18 May 2006 Edition
Forming an Executive is the real political issue
Last Tuesday's proceedings at Stormont were an irrelevant side-show to the real political business that needs to be addressed, which is the establishment of a fully functioning Executive and the return of the all-Ireland architecture of the Good Friday Agreement.
There is no point in public representatives sitting in the Stormont chamber debating issues over which they have no power. Sinn Féin has refused to participate in a pantomime, designed to obscure political reality and which is a disservice to the electorate.
The capitulation of the SDLP on this issue would be remarkable were it not par for the course. That party's spokespersons have said they would not participate in a sham assembly without powers but they did just that at the very first opportunity. The SDLP move can only serve to provide succour to the reactionary instincts of the DUP and reduce the political pressure for that party to do real political business in terms of forming an Executive.
Debates in the Hain assembly will not change how British direct rule ministers make decisions affecting people's lives in the Six Counties. The disastrous state of the economy there is one of the key issues that a real Assembly and Executive must urgently address.
But if anything throws into sharp focus the need for political progress it is the brutal murder of Michael McIlveen. The death of the Ballymena teenager is a direct result of a poisonous climate of sectarianism. This is something which must be faced up to by all those with political responsibility.
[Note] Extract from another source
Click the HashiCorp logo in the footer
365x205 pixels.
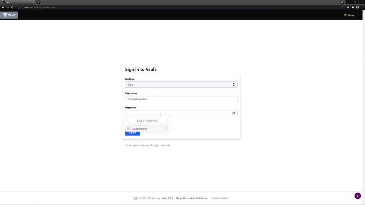(136, 198)
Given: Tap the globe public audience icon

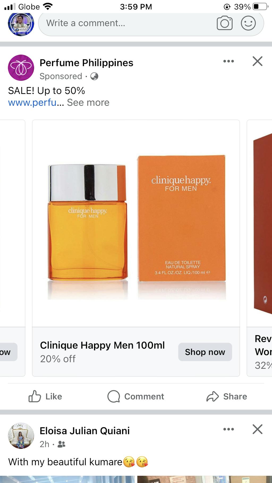Looking at the screenshot, I should coord(94,76).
To do so means showing real political leadership, demonstrating by example and confronting deep-seated prejudices within society. A failure by political leaders to agree to work with each other at a political level will send a green light to the bigots, perpetuate sectarianism and leave open the possibility of further tragedies.
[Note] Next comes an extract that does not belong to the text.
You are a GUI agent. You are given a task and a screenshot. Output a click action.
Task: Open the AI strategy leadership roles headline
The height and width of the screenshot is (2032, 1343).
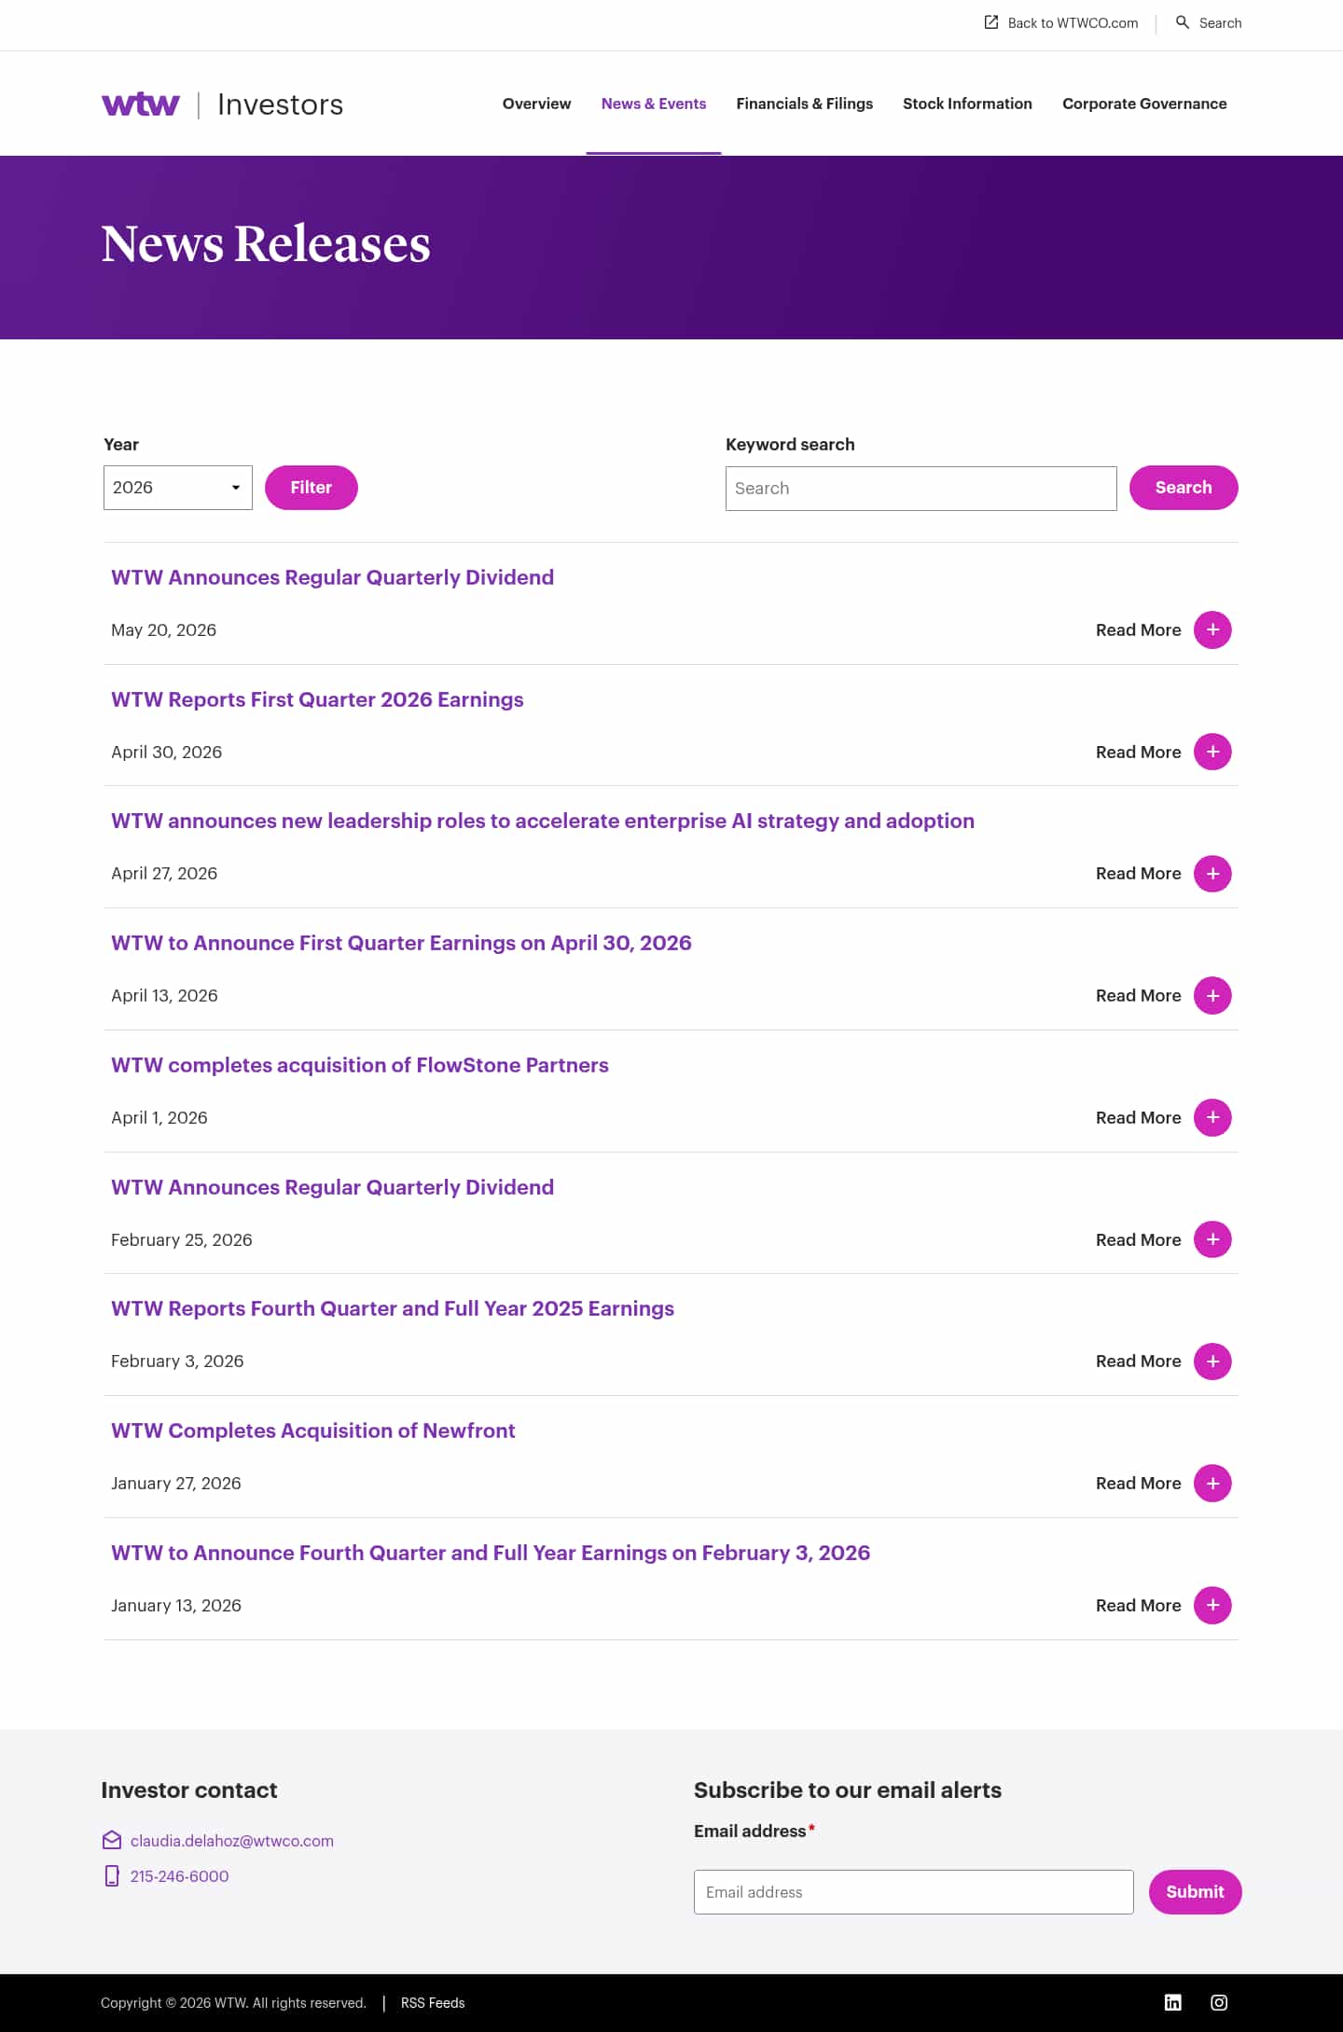[x=543, y=821]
Ordinary people want to see the political institutions up and running. They want issues such as the economy, agriculture, education and water charges dealt with by people who understand local conditions.
Furthermore there is a belief that agreement can be reached at a political level between nationalism and unionism in relation to forming an Executive. With a political landscape transformed from that of just a few years ago, there is hope and there is optimism.
As the leading nationalist party in the Six Counties and one which is growing rapidly in the 26 Counties, Sinn Féin has a clear political project. It is looking to the future and seeks to do business with the representatives of unionism in the interests of all our people from whatever political tradition they come. The question now is whether the DUP has the courage and the capacity to allow the hopes of the community it represents to be realised.